What you are asked to do: Below are entries. Copy exactly the lines running from the line that holds "Screen dimensions: 1024x576" to the line that holds "Viewport: 674px width, 628px height.", with both ends included.

Dataset content:
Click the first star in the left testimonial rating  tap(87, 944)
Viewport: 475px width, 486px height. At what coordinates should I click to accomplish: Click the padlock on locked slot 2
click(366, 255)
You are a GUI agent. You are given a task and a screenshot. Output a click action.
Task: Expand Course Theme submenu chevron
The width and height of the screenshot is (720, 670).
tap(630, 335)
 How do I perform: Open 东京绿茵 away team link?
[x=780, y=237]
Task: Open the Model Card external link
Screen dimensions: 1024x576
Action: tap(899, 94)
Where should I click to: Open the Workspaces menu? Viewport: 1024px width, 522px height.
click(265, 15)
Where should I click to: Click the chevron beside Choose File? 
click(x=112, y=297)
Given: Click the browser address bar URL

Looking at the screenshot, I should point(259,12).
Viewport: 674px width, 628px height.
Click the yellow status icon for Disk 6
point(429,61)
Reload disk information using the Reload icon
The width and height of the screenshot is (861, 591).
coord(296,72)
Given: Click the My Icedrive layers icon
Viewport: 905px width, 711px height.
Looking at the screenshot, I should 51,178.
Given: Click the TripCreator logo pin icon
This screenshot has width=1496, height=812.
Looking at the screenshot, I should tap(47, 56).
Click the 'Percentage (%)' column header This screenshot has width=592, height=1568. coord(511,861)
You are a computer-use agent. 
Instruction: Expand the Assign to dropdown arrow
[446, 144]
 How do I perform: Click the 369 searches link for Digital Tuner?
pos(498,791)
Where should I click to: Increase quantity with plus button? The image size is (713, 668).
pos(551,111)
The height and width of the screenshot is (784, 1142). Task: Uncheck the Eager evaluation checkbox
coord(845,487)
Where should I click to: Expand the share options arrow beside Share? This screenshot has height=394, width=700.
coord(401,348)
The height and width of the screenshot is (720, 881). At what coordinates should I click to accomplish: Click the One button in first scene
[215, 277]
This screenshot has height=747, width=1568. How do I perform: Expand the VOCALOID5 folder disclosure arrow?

Task output:
Screen dimensions: 1024x576
Action: tap(899, 94)
Where should I click to: Open the Workspaces menu? Viewport: 1024px width, 522px height.
click(265, 15)
Where should I click to: Click the chevron beside Choose File? 
click(x=112, y=297)
Given: Click the browser address bar URL

Looking at the screenshot, I should point(259,12).
Viewport: 674px width, 628px height.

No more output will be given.